Action Types and Action Creators in React-Redux

Define the two task operations as constants, write action creators that return typed action objects, and use the actions/index.js barrel pattern to simplify imports across components.

June 27, 20263 min read3 / 5

The task manager UI is ready. The Collapsible toggle works. The initial tasks render. What does not exist yet: any way to actually create or delete a task. That is what this post adds.

Two actions exist in this app. That means two constants, two action creators, and one barrel file.

Action type constant flows through the action creator to dispatch and into the reducer ExpandAction type constant flows through the action creator to dispatch and into the reducer

The Action Types File

Create src/constants/action-types.js:

JavaScript
export const CREATE_TASK = 'CREATE_TASK'; export const DELETE_TASK = 'DELETE_TASK';

That is the entire file. Each operation the user can perform gets a named constant. The value equals the name.

Why constants matter here: If you write the string 'CREATE_TASK' directly in both the action creator and the reducer, a typo in either place produces a silent bug. The dispatch goes through, the reducer falls to the default case, state does not change, and nothing in the console tells you why. A named constant turns that into a ReferenceError caught immediately. We covered this in the pure Redux series. The same rule applies in every Redux project.

The Action Creator Functions

Create src/actions/tasks.js:

JavaScript
import * as actionTypes from '../constants/action-types'; export const createTask = (newTask) => ({ type: actionTypes.CREATE_TASK, payload: newTask, }); export const deleteTask = (taskId) => ({ type: actionTypes.DELETE_TASK, payload: taskId, });

createTask receives the full task object (id, title, date). deleteTask receives only the id. In both cases the function returns an action object. That object is what dispatch() will receive when the component calls it.

The import * as actionTypes pattern: When you have many action types, importing them one by one is verbose. import * as actionTypes pulls all named exports into one object so they are accessible as actionTypes.CREATE_TASK, actionTypes.DELETE_TASK, and so on. It scales cleanly as the constants file grows.

The Barrel Export

Create src/actions/index.js:

JavaScript
import { createTask, deleteTask } from './tasks'; export default { createTask, deleteTask };

This file re-exports everything from the actions/ folder as a single default export. Any component that needs to dispatch a task action imports from ../../../actions instead of pointing to tasks.js directly.

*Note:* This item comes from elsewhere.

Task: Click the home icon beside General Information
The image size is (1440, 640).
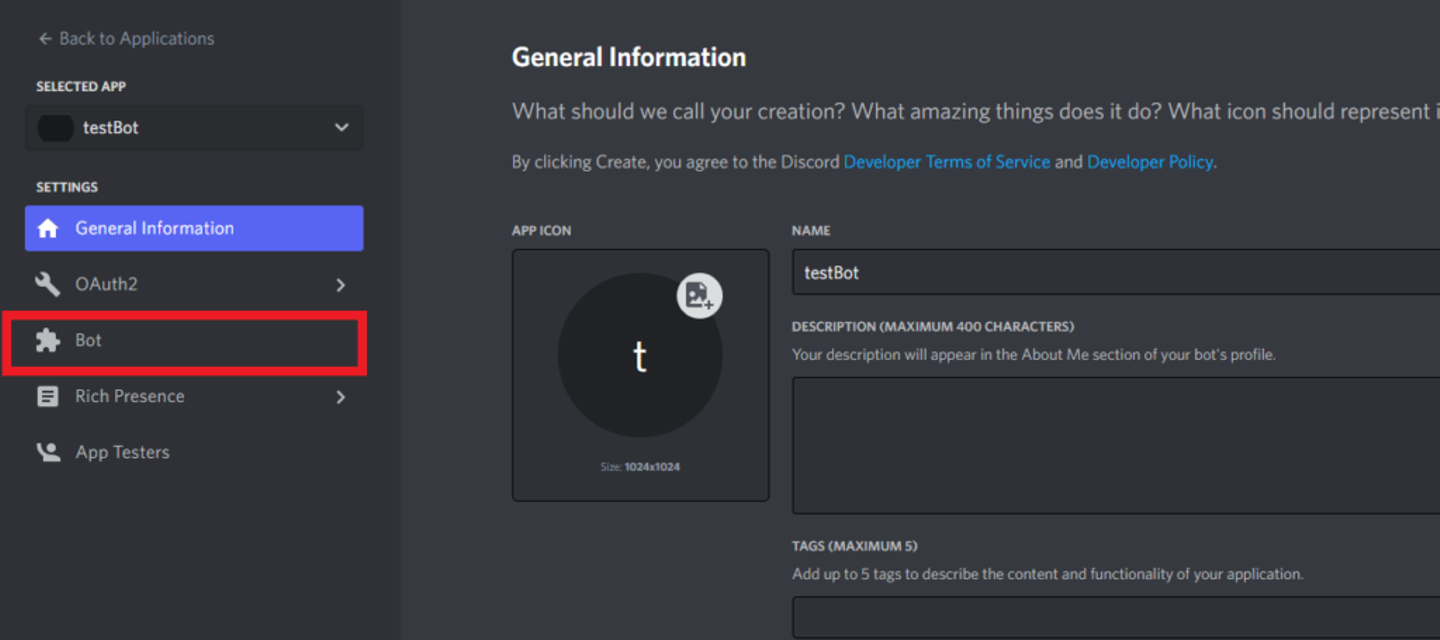Action: 48,228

Why index.js? When you import a folder (not a file), the bundler automatically resolves to index.js inside that folder. import actions from '../../actions' picks up actions/index.js without needing to spell out the filename. As the app grows and you add employees.js, products.js, and other action files, each one gets imported into this central index.js. Components never need to know which file a specific action creator came from.

JavaScript
// components/tasks/Tasks.js (once Redux is connected) import actions from '../../actions'; // then in the component: dispatch(actions.createTask(newTaskObject)); dispatch(actions.deleteTask(taskId));

The action creators are ready. The next step is the reducer that handles them.

The Essentials

  1. Two action types (CREATE_TASK, DELETE_TASK) live as named string constants in constants/action-types.js. The value equals the name to avoid silent typo bugs.
  2. createTask(newTask) returns { type: CREATE_TASK, payload: newTask }. deleteTask(taskId) returns { type: DELETE_TASK, payload: taskId }. The payload carries exactly what the reducer needs.
  3. actions/index.js is a barrel file. It re-exports all action creators as a single default object. Components import the folder (actions), not individual files, keeping imports clean as the action set grows.